# START OF Given records

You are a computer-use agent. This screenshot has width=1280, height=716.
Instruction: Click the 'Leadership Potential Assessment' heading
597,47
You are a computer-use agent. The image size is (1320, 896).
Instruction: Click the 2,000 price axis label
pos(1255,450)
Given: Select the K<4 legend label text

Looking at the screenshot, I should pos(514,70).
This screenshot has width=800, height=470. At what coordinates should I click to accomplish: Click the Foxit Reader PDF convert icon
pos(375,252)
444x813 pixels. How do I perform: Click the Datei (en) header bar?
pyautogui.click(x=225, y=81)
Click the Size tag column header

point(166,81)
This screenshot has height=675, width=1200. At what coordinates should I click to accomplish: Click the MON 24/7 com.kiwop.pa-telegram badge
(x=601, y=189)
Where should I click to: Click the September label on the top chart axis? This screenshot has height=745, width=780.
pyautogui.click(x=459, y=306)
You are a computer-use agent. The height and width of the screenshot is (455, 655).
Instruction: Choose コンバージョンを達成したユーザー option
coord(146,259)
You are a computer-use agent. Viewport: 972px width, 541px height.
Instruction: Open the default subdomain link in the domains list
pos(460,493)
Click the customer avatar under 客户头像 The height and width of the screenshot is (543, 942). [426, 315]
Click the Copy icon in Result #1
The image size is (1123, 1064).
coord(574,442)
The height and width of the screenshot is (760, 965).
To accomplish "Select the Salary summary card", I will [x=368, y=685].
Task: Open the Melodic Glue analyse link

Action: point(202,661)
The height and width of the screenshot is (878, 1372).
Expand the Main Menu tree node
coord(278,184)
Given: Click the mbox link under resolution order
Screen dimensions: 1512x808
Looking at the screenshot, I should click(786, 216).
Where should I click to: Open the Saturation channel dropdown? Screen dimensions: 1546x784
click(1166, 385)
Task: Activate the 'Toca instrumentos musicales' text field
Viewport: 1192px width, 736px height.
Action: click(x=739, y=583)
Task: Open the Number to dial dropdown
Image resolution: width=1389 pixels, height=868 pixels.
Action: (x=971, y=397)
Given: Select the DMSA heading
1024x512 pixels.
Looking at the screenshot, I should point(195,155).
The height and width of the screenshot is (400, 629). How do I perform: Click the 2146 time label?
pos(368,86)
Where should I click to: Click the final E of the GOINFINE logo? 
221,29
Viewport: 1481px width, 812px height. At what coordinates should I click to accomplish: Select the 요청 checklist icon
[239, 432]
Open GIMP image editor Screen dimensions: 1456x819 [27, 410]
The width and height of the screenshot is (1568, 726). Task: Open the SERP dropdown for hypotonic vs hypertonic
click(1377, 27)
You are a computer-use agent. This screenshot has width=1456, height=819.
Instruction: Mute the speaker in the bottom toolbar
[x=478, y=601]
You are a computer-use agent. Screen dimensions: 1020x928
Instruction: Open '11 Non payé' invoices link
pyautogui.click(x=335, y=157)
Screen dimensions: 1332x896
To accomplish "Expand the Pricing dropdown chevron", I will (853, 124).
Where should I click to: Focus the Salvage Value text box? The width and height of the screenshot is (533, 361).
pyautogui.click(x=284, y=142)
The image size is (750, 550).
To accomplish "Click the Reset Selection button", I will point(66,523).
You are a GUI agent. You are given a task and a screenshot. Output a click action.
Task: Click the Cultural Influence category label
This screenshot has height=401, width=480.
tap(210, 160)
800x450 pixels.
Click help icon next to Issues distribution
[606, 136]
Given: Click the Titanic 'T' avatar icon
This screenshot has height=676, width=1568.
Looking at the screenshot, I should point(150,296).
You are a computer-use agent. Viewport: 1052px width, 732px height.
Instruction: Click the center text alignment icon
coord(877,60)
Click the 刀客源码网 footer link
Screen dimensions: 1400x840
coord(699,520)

# END OF Given records

** The request **
Rewrite the items from the line with "The height and width of the screenshot is (760, 965)." to the line with "coord(278,184)", changing "Salary" to "Payroll" and leaving everything else as it stands.

** Answer to the task **
The height and width of the screenshot is (760, 965).
To accomplish "Select the Payroll summary card", I will [x=368, y=685].
Task: Open the Melodic Glue analyse link

Action: point(202,661)
The height and width of the screenshot is (878, 1372).
Expand the Main Menu tree node
coord(278,184)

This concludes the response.